==== Provided information

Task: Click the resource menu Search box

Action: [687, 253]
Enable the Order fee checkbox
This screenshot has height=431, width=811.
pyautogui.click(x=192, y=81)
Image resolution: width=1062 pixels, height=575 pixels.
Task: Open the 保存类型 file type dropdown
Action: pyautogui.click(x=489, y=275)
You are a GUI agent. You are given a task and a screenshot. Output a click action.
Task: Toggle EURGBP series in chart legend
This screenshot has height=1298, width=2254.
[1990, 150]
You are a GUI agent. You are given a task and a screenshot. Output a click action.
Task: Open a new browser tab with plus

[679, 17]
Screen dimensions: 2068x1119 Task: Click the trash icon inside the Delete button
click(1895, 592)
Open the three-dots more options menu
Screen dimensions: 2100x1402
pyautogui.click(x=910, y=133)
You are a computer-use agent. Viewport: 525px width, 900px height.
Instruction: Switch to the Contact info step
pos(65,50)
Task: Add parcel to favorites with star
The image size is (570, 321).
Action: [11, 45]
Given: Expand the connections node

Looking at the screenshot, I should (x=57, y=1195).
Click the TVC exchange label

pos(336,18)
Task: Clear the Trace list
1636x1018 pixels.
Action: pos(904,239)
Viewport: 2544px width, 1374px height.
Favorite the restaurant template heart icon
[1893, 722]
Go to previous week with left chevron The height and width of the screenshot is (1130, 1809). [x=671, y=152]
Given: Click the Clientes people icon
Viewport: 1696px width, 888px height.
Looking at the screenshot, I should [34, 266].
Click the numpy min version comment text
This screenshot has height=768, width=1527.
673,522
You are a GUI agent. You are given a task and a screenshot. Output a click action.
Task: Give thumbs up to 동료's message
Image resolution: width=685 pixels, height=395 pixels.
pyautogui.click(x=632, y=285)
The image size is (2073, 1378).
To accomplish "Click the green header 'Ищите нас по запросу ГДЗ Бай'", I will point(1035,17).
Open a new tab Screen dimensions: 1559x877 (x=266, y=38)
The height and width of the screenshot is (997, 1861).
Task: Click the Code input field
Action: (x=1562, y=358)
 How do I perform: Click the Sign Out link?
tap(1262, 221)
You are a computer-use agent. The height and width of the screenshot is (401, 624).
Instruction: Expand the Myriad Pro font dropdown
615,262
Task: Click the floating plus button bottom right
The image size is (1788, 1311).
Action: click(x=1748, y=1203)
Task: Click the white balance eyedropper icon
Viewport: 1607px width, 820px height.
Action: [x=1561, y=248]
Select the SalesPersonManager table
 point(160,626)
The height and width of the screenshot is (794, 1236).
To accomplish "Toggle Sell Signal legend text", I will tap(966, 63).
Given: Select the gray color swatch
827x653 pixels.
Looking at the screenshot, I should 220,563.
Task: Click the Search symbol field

========

Please make an exact copy of every record, leaving nothing out.

**Task response**.
Task: Click the resource menu Search box

Action: [687, 253]
Enable the Order fee checkbox
This screenshot has height=431, width=811.
pyautogui.click(x=192, y=81)
Image resolution: width=1062 pixels, height=575 pixels.
Task: Open the 保存类型 file type dropdown
Action: pyautogui.click(x=489, y=275)
You are a GUI agent. You are given a task and a screenshot. Output a click action.
Task: Toggle EURGBP series in chart legend
This screenshot has height=1298, width=2254.
[1990, 150]
You are a GUI agent. You are given a task and a screenshot. Output a click action.
Task: Open a new browser tab with plus

[679, 17]
Screen dimensions: 2068x1119 Task: Click the trash icon inside the Delete button
click(1895, 592)
Open the three-dots more options menu
Screen dimensions: 2100x1402
pyautogui.click(x=910, y=133)
You are a computer-use agent. Viewport: 525px width, 900px height.
Instruction: Switch to the Contact info step
pos(65,50)
Task: Add parcel to favorites with star
The image size is (570, 321).
Action: [11, 45]
Given: Expand the connections node

Looking at the screenshot, I should (x=57, y=1195).
Click the TVC exchange label

pos(336,18)
Task: Clear the Trace list
1636x1018 pixels.
Action: pos(904,239)
Viewport: 2544px width, 1374px height.
Favorite the restaurant template heart icon
[1893, 722]
Go to previous week with left chevron The height and width of the screenshot is (1130, 1809). [x=671, y=152]
Given: Click the Clientes people icon
Viewport: 1696px width, 888px height.
Looking at the screenshot, I should [34, 266].
Click the numpy min version comment text
This screenshot has height=768, width=1527.
673,522
You are a GUI agent. You are given a task and a screenshot. Output a click action.
Task: Give thumbs up to 동료's message
Image resolution: width=685 pixels, height=395 pixels.
pyautogui.click(x=632, y=285)
The image size is (2073, 1378).
To accomplish "Click the green header 'Ищите нас по запросу ГДЗ Бай'", I will point(1035,17).
Open a new tab Screen dimensions: 1559x877 (x=266, y=38)
The height and width of the screenshot is (997, 1861).
Task: Click the Code input field
Action: (x=1562, y=358)
 How do I perform: Click the Sign Out link?
tap(1262, 221)
You are a computer-use agent. The height and width of the screenshot is (401, 624).
Instruction: Expand the Myriad Pro font dropdown
615,262
Task: Click the floating plus button bottom right
The image size is (1788, 1311).
Action: click(x=1748, y=1203)
Task: Click the white balance eyedropper icon
Viewport: 1607px width, 820px height.
Action: [x=1561, y=248]
Select the SalesPersonManager table
 point(160,626)
The height and width of the screenshot is (794, 1236).
To accomplish "Toggle Sell Signal legend text", I will tap(966, 63).
Given: Select the gray color swatch
827x653 pixels.
Looking at the screenshot, I should 220,563.
Task: Click the Search symbol field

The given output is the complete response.